**Listed entries:**
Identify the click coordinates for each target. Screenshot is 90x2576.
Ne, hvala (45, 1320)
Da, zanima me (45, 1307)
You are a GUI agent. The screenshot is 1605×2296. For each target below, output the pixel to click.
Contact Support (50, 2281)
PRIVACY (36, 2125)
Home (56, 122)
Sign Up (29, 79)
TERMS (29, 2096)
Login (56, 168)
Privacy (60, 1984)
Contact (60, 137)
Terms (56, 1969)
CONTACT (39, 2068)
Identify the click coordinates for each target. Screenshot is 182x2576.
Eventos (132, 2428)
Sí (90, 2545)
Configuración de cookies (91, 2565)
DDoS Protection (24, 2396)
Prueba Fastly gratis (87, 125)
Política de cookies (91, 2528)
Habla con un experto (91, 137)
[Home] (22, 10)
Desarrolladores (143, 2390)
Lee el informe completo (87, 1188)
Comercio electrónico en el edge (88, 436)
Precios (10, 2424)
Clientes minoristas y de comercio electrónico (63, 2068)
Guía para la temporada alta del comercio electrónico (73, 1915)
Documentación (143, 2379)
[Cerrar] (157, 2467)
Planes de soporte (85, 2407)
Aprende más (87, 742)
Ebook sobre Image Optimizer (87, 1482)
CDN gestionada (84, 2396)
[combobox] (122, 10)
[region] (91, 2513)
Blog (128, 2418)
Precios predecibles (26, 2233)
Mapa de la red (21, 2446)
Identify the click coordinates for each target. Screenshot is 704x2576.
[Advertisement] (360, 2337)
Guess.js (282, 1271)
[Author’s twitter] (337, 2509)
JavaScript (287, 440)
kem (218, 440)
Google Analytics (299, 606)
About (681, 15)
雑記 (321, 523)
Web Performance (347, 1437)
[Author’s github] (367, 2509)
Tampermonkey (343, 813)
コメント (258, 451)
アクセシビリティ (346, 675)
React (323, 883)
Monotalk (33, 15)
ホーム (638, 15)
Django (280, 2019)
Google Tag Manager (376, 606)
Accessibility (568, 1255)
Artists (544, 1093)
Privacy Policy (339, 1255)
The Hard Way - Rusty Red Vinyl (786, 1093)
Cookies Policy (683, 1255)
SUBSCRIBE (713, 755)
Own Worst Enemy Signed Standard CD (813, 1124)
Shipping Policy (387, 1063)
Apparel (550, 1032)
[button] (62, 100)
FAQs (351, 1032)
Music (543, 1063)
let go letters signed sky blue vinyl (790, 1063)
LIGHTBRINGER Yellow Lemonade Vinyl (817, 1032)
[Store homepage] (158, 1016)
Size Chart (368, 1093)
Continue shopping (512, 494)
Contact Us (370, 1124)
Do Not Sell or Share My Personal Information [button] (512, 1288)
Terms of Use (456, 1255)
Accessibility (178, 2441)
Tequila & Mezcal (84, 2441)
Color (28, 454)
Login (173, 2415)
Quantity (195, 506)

**Exercise instructions:** Print, please, the lines from the first line of the material through the line that contains "ホーム (638, 15)", exactly as written and with nothing added.

**Response to this task:**
Identify the click coordinates for each target. Screenshot is 90x2576.
Ne, hvala (45, 1320)
Da, zanima me (45, 1307)
You are a GUI agent. The screenshot is 1605×2296. For each target below, output the pixel to click.
Contact Support (50, 2281)
PRIVACY (36, 2125)
Home (56, 122)
Sign Up (29, 79)
TERMS (29, 2096)
Login (56, 168)
Privacy (60, 1984)
Contact (60, 137)
Terms (56, 1969)
CONTACT (39, 2068)
Identify the click coordinates for each target. Screenshot is 182x2576.
Eventos (132, 2428)
Sí (90, 2545)
Configuración de cookies (91, 2565)
DDoS Protection (24, 2396)
Prueba Fastly gratis (87, 125)
Política de cookies (91, 2528)
Habla con un experto (91, 137)
[Home] (22, 10)
Desarrolladores (143, 2390)
Lee el informe completo (87, 1188)
Comercio electrónico en el edge (88, 436)
Precios (10, 2424)
Clientes minoristas y de comercio electrónico (63, 2068)
Guía para la temporada alta del comercio electrónico (73, 1915)
Documentación (143, 2379)
[Cerrar] (157, 2467)
Planes de soporte (85, 2407)
Aprende más (87, 742)
Ebook sobre Image Optimizer (87, 1482)
CDN gestionada (84, 2396)
[combobox] (122, 10)
[region] (91, 2513)
Blog (128, 2418)
Precios predecibles (26, 2233)
Mapa de la red (21, 2446)
Identify the click coordinates for each target. Screenshot is 704x2576.
[Advertisement] (360, 2337)
Guess.js (282, 1271)
[Author’s twitter] (337, 2509)
JavaScript (287, 440)
kem (218, 440)
Google Analytics (299, 606)
About (681, 15)
雑記 (321, 523)
Web Performance (347, 1437)
[Author’s github] (367, 2509)
Tampermonkey (343, 813)
コメント (258, 451)
アクセシビリティ (346, 675)
React (323, 883)
Monotalk (33, 15)
ホーム (638, 15)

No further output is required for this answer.